If your filing is getting poorer results, you need to check two things. The first has been mentioned, check the raker depth. My old Husky dealer had a thin metal plate that hooked over the cutter and set the level for the raker. Just hit it with a flat file and move on. I liked it so much, I bought a couple more before they went out of business.

The second thing is to make sure that you aren't forcing the file down into the gullet and not filing the cutting edge. You need to keep upward pressure on the file so you keep an edge on the cutter, not leave a rounded off edge and a bigger gullet.

Mark


----------



## Rodney Sinclair

This is what I use.It works quite well.

Rodney


----------



## BobL

My chain vice is a vice for sharpening (as well as jointing and cutting) the teeth on hand saws but it works well for chains as well. The vice is held vertical by a large woodworking vice on my woodworking bench. With such a long bed I only have to rotate my chain 3 times on a the chain that fits my 42" bar.

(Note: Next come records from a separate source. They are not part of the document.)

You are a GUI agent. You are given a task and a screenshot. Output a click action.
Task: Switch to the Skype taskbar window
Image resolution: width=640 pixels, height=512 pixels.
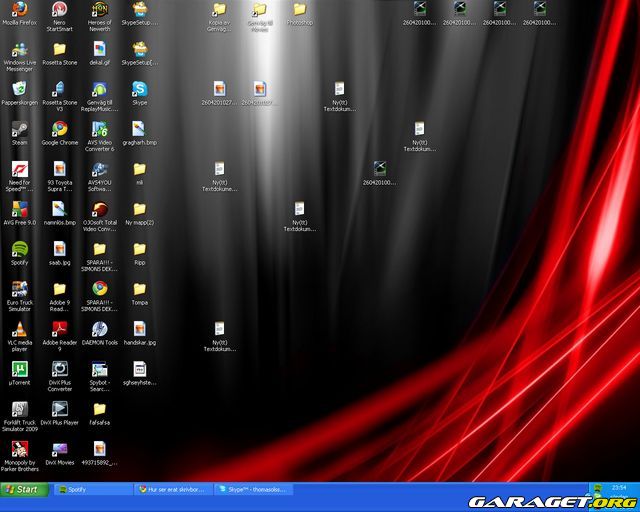coord(255,490)
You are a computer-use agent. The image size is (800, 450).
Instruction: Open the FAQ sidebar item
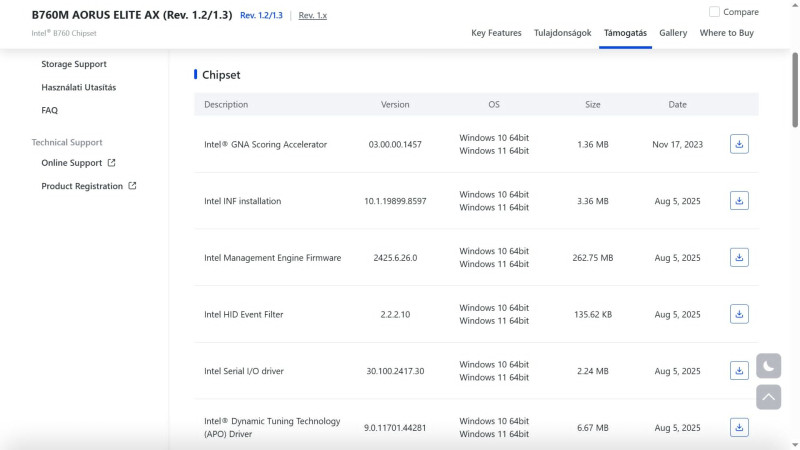pos(50,110)
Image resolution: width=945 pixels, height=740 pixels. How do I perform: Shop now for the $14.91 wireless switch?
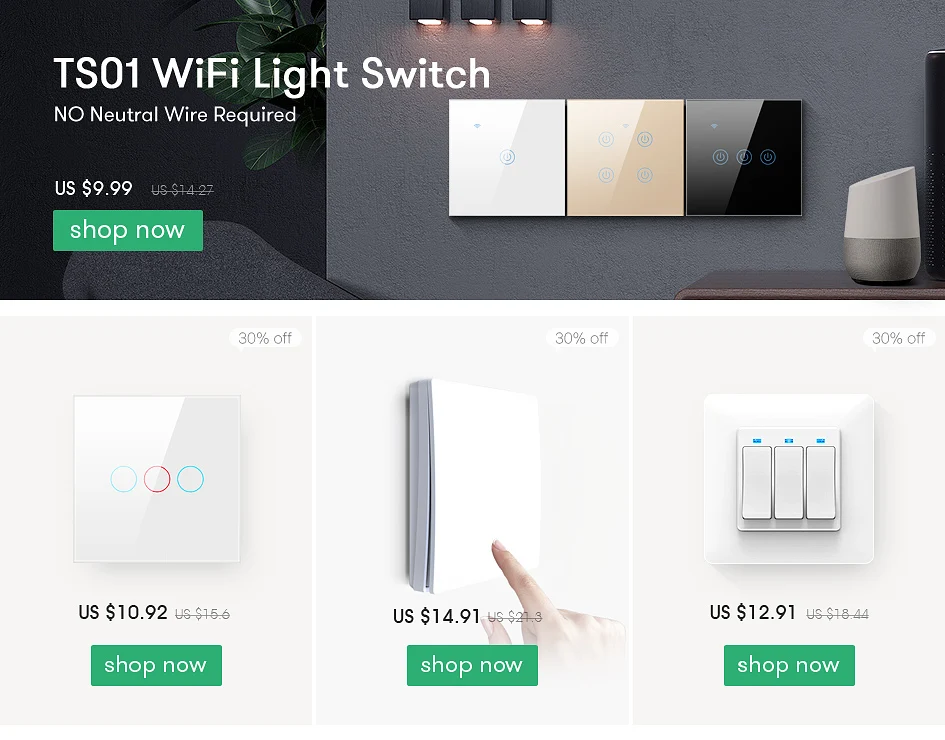tap(472, 665)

The other thing is that the extra height brings sharpening up to a comfortable height - also I have crap eyesight so I wear a head mounted magnifier to sharpen






The tap handles set into the bottom of the vice provide additional leverage/force on the top clamp than is possible with the middle thru bolts.


----------



## oldsaw

Dang, Bob, that's awful pretty for a chain vise. Funny what we millers will use for our "stuff". Can't really justify buying something, so we use what's at hand.

Nice work.

Mark


----------



## duffontap

oldsaw said:


> If your filing is getting poorer results, you need to check two things. The first has been mentioned, check the raker depth. My old Husky dealer had a thin metal plate that hooked over the cutter and set the level for the raker. Just hit it with a flat file and move on. I liked it so much, I bought a couple more before they went out of business.
> 
> The second thing is to make sure that you aren't forcing the file down into the gullet and not filing the cutting edge. You need to keep upward pressure on the file so you keep an edge on the cutter, not leave a rounded off edge and a bigger gullet.
> 
> Mark



Hey Mark, I know I don't keep enough upward pressure. I think I may be experiencing both of these problems. Up until two days ago, I was beside myself with how well my free-hand-sharpened chains were performing. These two problems would explain why my performance tapered off after 4-5 sharpenings. 

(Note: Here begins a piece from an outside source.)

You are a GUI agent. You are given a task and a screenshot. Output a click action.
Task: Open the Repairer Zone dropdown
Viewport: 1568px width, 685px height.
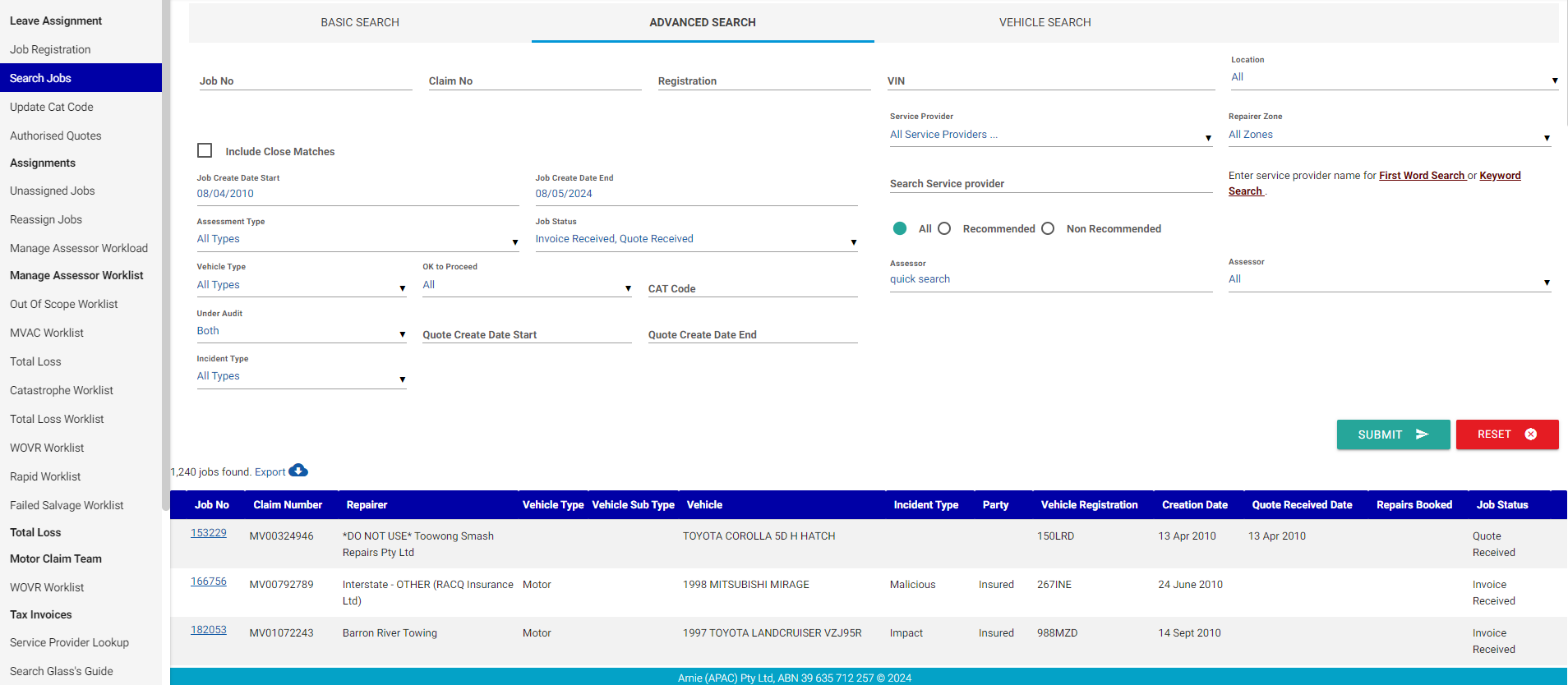pyautogui.click(x=1389, y=136)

I assume the 'universal depth gauge jig' from Baileys is what I need?

J. D. Duff


----------



## Dai Sensei

BobL said:


> My chain vice is a vice for sharpening (as well as jointing and cutting) the teeth on hand saws but it works well for chains as well. The vice is held vertical by a large woodworking vice on my woodworking bench. With such a long bed I only have to rotate my chain 3 times on a the chain that fits my 42" bar. The other thing is that the extra height brings sharpening up to a comfortable height - also I have crap eyesight so I wear a head mounted magnifier to sharpen
> 
> The tap handles set into the bottom of the vice provide additional leverage/force on the top clamp than is possible with the middle thru bolts.

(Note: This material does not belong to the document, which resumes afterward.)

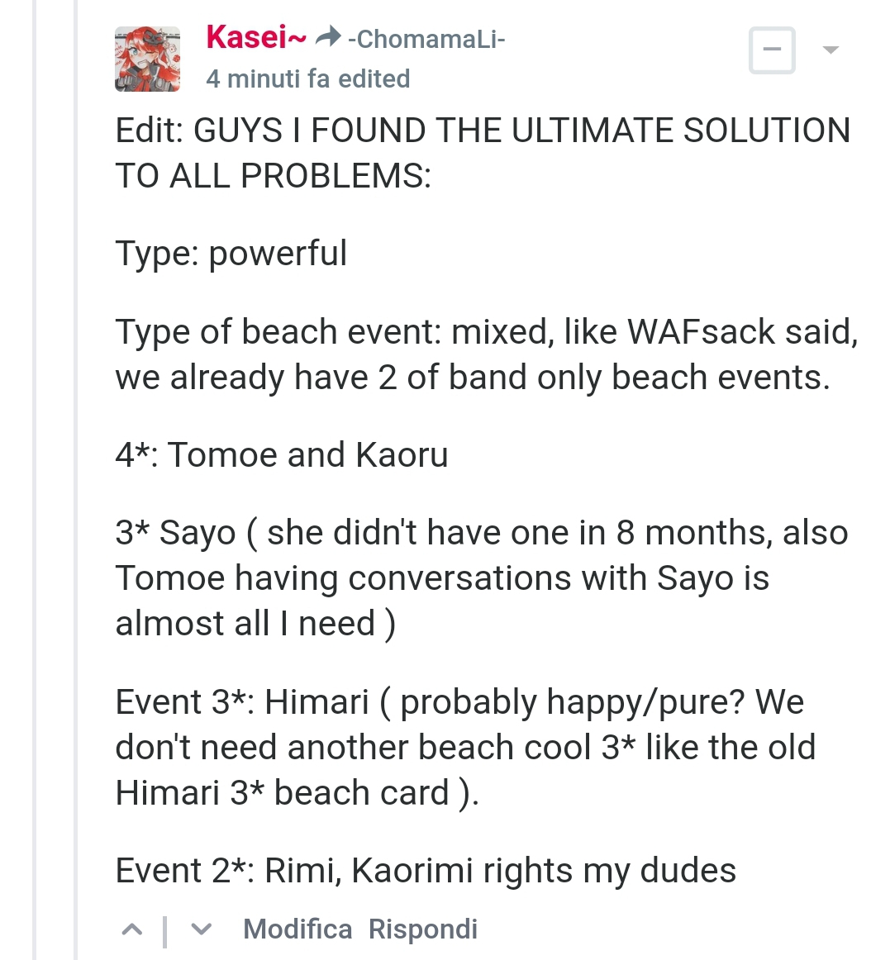Upvote the comment with the up arrow
This screenshot has height=960, width=890.
coord(131,928)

Nice one Bob. I especially like the tap handles, you obviously have access to cheap plumbing supplies


----------



## Matildasmate

duffontap said:


> Sounds pretty good to me. Did you get this one:


 That's the exact same model I bought from Northerntool , it is great , I have been using it for quite a while now . There are a million way's to sharpen your ripping chain , I do my Carlton ripping chain's at 15 deg's x 45 deg's , but I only use ripping chain above 24" , any chain 24" or less , I use normal cross cut chain now a day's , it hold's it's edge better and cut's faster , yeah sure the surface is a little rougher , but I am sure the thicknesser wont mind , any thing above the 24" chain I use ripping chain to get a smoother surface , because I will have to do all the work getting the surface smooth by hand . Cheer's MM


----------



## BobL

oldsaw said:


> Dang, Bob, that's awful pretty for a chain vise. Funny what we millers will use for our "stuff". Can't really justify buying something, so we use what's at hand.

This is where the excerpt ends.